Son article 24 prévoit de restreindre la possibilité, pour les citoyens et les journalistes, de filmer les agents de la force publique dans l'exercice de leurs fonctions et de publier ensuite ces vidéos avec l'intention de nuire à l'intégrité physique ou morale des agents.

Les contrevenants s'exposent à une amende pouvant aller jusqu'à 45.000 euros et encourent jusqu'à un an de prison.

Paris | Manifestation du 28 novembre
Paris | Manifestation du 28 novembre Image : Christian Hartmann/REUTERS

Fabienne, une manifestante, explique sa présence : "Là on est en train de nous pondre une loi où on a interdiction de filmer, alors que nous on filme des choses invraisemblables. Donc voilà donc je suis vraiment dans la rue pour ma liberté comme on le voit écrit sur mon masque."

Olivier aussi est outré par ce projet de loi : "Si la loi passe, ça veut dire que comme on a vu sur la vidéo du pauvre mec, si ça n'avait pas été filmé il serait en taule !"

La loi sur la "sécurité globale" doit encore passer devant le Sénat pour entrer en vigueur. Et encore, seulement si elle est validée par le Conseil constitutionnel. Les partis de la majorité gouvernementale ont cependant annoncé ce lundi, qu'ils vont réécrire et soumettre au parlement, une nouvelle version de l'article 24 qui fait polémique.

Des problèmes en interne

Les spécialistes dénoncent les conditions de travail et de stress des policiers, leur manque de formation et d'adaptation aux milieux dans lesquels on les envoie en intervention, ou au public auquel ils sont confrontés.

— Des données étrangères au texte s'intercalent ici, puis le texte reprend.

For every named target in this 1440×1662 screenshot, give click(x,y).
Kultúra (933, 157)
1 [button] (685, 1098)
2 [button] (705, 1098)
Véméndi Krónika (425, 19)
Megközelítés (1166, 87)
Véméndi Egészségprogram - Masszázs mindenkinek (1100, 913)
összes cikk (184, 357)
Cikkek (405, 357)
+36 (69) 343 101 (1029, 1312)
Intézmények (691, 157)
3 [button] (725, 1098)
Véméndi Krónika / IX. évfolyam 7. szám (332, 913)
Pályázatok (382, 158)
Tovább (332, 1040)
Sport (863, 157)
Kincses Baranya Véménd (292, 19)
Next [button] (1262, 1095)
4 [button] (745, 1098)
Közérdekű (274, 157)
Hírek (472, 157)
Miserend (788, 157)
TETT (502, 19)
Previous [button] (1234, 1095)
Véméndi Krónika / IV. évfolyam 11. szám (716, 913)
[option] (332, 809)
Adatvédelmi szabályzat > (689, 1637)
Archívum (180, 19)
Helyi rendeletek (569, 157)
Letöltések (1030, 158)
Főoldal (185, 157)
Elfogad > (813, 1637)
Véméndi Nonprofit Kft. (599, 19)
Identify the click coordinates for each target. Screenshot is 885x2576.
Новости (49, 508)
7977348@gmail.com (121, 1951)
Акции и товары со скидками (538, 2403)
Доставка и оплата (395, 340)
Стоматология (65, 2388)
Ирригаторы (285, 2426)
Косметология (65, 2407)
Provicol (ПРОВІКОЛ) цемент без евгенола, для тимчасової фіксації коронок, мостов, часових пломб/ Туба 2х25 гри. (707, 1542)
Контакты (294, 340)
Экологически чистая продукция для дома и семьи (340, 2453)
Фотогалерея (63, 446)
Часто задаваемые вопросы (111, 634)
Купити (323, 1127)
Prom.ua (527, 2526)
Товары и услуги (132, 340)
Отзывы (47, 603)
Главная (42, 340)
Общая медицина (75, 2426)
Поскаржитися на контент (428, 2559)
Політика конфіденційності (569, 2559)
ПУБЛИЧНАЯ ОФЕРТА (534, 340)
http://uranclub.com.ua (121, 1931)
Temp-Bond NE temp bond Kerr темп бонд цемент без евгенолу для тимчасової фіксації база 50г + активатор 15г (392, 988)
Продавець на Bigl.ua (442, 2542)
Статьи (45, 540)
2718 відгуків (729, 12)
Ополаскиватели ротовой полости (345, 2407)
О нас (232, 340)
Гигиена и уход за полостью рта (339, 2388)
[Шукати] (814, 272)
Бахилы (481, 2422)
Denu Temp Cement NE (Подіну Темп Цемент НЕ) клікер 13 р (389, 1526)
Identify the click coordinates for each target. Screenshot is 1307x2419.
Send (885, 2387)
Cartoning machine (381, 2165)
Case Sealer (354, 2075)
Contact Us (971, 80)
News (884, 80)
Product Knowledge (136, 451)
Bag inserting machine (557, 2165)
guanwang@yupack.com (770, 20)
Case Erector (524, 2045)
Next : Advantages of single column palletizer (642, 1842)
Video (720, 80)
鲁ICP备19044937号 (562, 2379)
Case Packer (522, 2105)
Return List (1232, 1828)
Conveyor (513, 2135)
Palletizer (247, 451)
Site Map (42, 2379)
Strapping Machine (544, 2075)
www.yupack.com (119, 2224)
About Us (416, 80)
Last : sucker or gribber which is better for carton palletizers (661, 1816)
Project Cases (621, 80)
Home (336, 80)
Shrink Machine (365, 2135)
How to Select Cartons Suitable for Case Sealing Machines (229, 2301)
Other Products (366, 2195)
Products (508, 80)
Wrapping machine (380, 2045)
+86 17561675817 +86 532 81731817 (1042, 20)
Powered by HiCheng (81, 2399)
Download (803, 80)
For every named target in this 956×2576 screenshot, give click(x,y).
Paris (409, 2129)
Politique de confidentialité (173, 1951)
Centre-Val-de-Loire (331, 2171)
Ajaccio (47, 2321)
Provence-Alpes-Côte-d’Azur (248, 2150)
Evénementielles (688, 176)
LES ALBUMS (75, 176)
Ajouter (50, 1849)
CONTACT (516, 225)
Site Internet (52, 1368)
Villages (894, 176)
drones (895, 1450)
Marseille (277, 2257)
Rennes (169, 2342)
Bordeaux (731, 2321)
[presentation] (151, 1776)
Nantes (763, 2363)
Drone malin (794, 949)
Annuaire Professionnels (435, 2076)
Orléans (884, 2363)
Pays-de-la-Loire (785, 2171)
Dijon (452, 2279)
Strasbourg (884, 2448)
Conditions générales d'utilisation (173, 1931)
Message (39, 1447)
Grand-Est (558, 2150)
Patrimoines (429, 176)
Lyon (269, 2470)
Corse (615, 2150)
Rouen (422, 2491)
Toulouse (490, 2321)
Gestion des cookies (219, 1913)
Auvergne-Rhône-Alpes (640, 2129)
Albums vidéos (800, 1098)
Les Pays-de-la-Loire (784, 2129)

Certains élus de la majorité LREM critiquent eux aussi une dérive "autoritaire" du pouvoir.

L'exécutif rétif au changement

Anne-Sophie Simpere, chargée du plaidoyer "libertés" chez Amnesty International France, suit le dossier des violences policières depuis plusieurs années. Selon elle, les pouvoirs publics devront reconnaitre "qu'il y a un problème et s'y attaquer, pour la population, pour les manifestants mais aussi pour les policiers". Et elle regrette l'obstruction de la France contre tout changement, contrairement à ce que font certains pays voisins.

"En France, on a un problème de violences policières. Ça fait très longtemps qu'on a des demandes sur le maintien de l'ordre… par exemple l'organe de contrôle de la police, l'IGPN, ça fait 15 ans qu'on demande des réformes sans être entendus. Il y a vraiment une fermeture sur les changements de pratique. Alors qu'à un moment, il va falloir reconnaître qu'il y a un problème et s'y attaquer, pour les manifestants, pour la population mais aussi pour les policiers."

Anne-Sophie Simpere compare avec d'autres pays, plus enclins à réformer leurs méthodes.

"Au niveau européen, il y a eu le programme GODIAC (pour Good practice for dialogue and communication as strategic principles for policing political manifestations in Europe) sur les bonnes pratiques, le dialogue et la désescalade dans la gestion des manifestations par exemple. L'Allemagne avait participé, ainsi qu'une douzaine de pays européens, mais pas la France."

La Commission européenne a rappelé plusieurs fois la France à l'ordre pour qu'elle agisse en conformité avec ses engagements internationaux.

Des policiers à Paris, Place de la Republique
Des policiers à Paris, Place de la Republique, le 23 novembre, pour faire décamper des migrantsImage : Jerome Gilles/NurPhoto/picture alliance

Et l'Allemagne?

En Allemagne, ce sont des scandales d'infiltration par l'extrême droite qui ont ébranlé les polices régionales ces derniers mois. Là aussi, des problèmes de recrutement, de formation, et de contrôle ont été mis en évidence.

En Allemagne, la violence policière vise aussi les Noirs

Mais la police fédérale, elle, continue d'avoir bonne presse, d'après l'Eurobaromètre publié en octobre 2020 : 84% des Allemands affirment lui faire confiance au trimestre dernier.

Les trois quarts des personnes interrogées ne voient pas de problème de violence dans les rangs de la police allemande et 62% n'y voient pas ou peu de problème de racisme, en dépit de plusieurs affaires de xénophobie au sein des forces de police ces dernières années.